INPUT DATA:
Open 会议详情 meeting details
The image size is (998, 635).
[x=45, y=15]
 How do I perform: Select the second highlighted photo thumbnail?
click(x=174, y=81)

GOAL OF THE EXERCISE:
Word for word, write out each of the records shown above.

ANSWER SECTION:
Open 会议详情 meeting details
The image size is (998, 635).
[x=45, y=15]
 How do I perform: Select the second highlighted photo thumbnail?
click(x=174, y=81)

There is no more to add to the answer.